Site-specific architectural cut / wall trepanation 

Location

1021 Prince Street, Washington–Alexandria Architecture Center (WAAC), Virginia Tech, Alexandria, 

Status

Semi-Permanente intervention (will be removed; documented through photographs)

Team

Project Co designed with Paul Emmons

Project Co executed with TeamWei-Chen Hung 

Structure / Method

Conical wall cut passing through multiple rooms: compass-drawn circles, dense ring of drill holes, keysaw excision through gypsum board and metal studs; floor and ceiling layers peeled back to form a slanted light cone.

Materials

Existing gypsum board partitions, metal studs, insulation, carpet and ceiling tiles; graphite and marker layout lines; construction tape used as quipu-like tracer of the cut on the surface.

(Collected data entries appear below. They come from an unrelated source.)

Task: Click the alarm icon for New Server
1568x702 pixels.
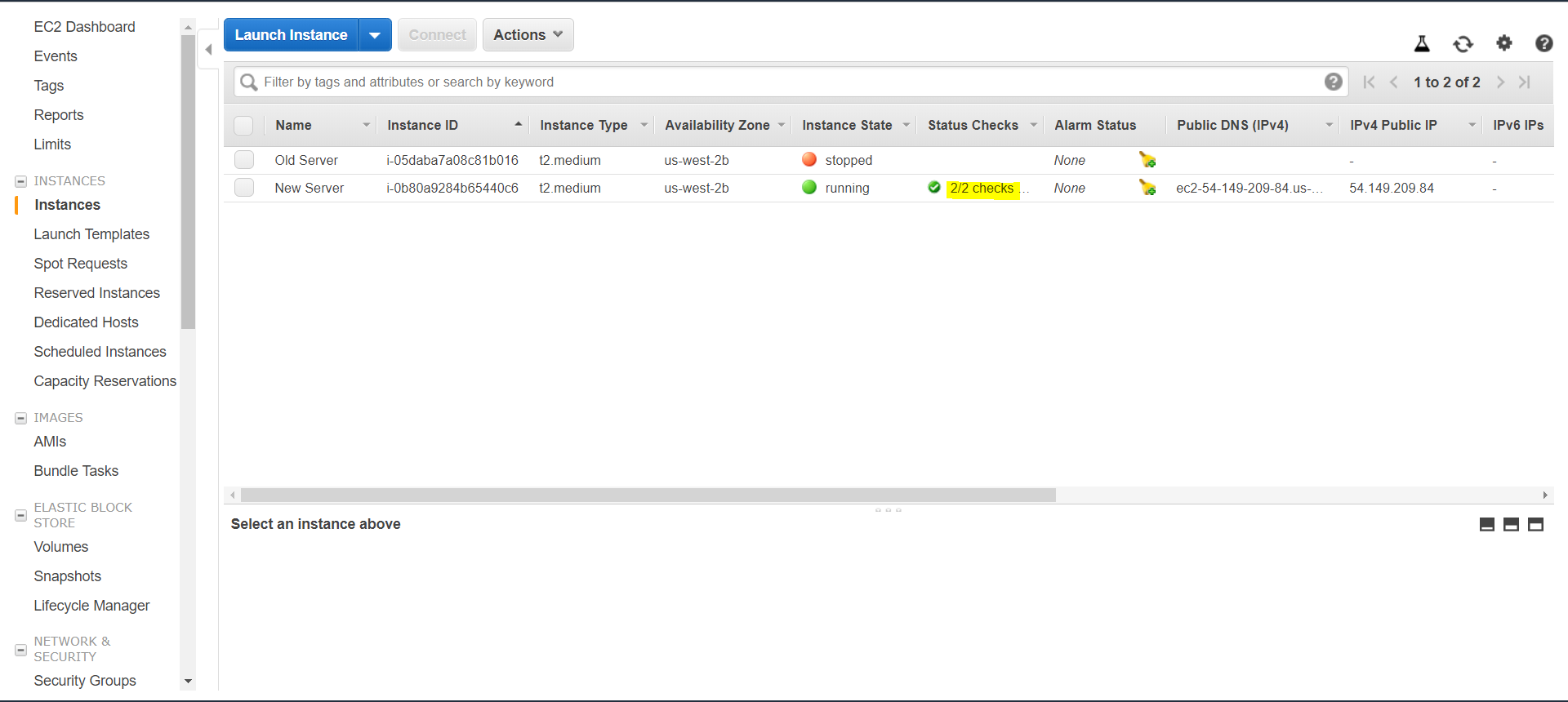Action: (1147, 188)
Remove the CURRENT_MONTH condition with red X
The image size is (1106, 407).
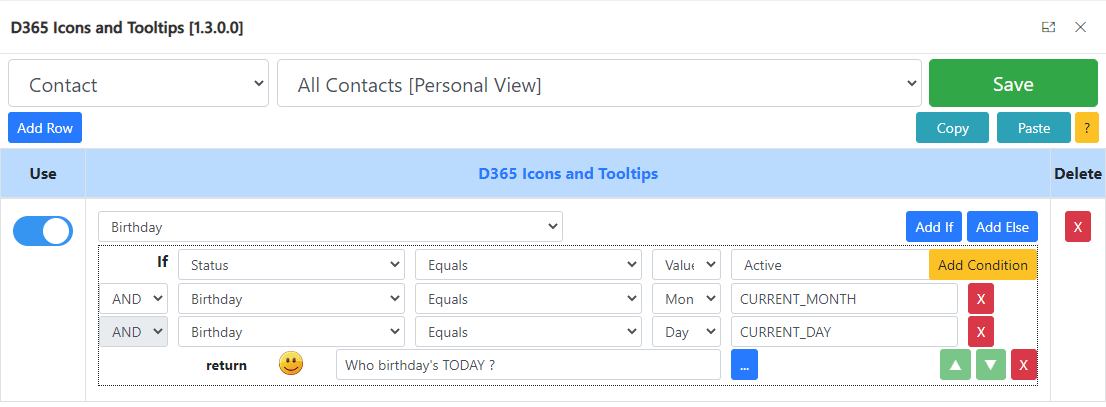[x=980, y=299]
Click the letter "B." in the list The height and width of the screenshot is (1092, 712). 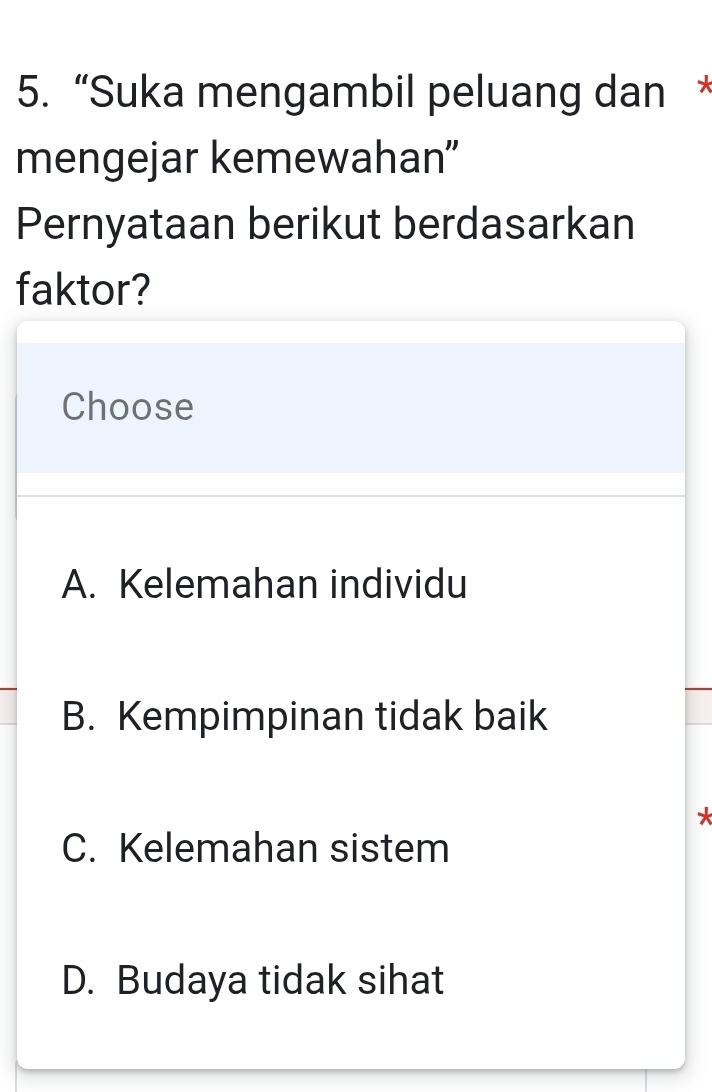(x=81, y=717)
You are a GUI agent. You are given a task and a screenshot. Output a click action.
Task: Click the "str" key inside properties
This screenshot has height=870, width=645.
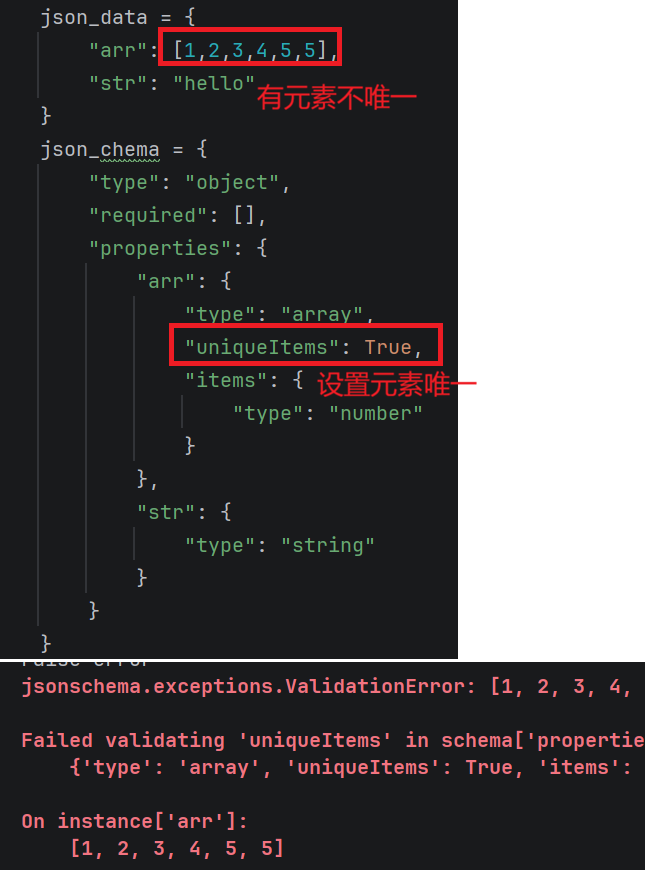click(166, 512)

Funding / Research Framework
Produced as part of “A Broken House”, 2024–2025 Initiated Research Grant (SIRG), College of Architecture, Arts & Design, Virginia Tech.

Related Conference Presentation
Core ideas and images from this project fed into the paper “Katagraphics: Gilded Scars, Unruly Objects”, presented at the Art Association of Australia and New Zealand (AAANZ) Annual Conference: Unruly Objects, University of Western Australia, Perth, 3–5 December 2025.

“The house shelters daydreaming, the house protects the dreamer… allows one to dream in peace.”

Gaston Bachelard, The Poetics of Space

Prince Cut: Afterworks is the second life of the wall cut. Once the cone has been opened and the building sutured, its images and leftovers migrate into the studio. There, the cut is re-drawn as a sequence of eleven collages that track the section from different angles—like film stills of the wound. Seams are intentionally left visible: edges misalign, tape spills over, pencil lines double the joints. The tape behaves like quipu or kintsugi, a knot-record and a repair at the same time, marking where things were once torn apart and rejoined.

The small round wall fragment becomes a sculpture: a compact fossil of the operation, carrying paint, paper, gypsum, and the ghost of the stud pattern. In the gallery, these afterworks turn a one-time intervention into a portable cosmogram. The office interior is no longer just exposed; it is re-edited, translated into an image-language that sits somewhere between Maya codex, Aztec pictorial history, and architectural drawing. The project shifts from cutting a specific building to thinking about cutting as a method for architectural history itself—how a canonical section can be fractured, rearranged, and read differently.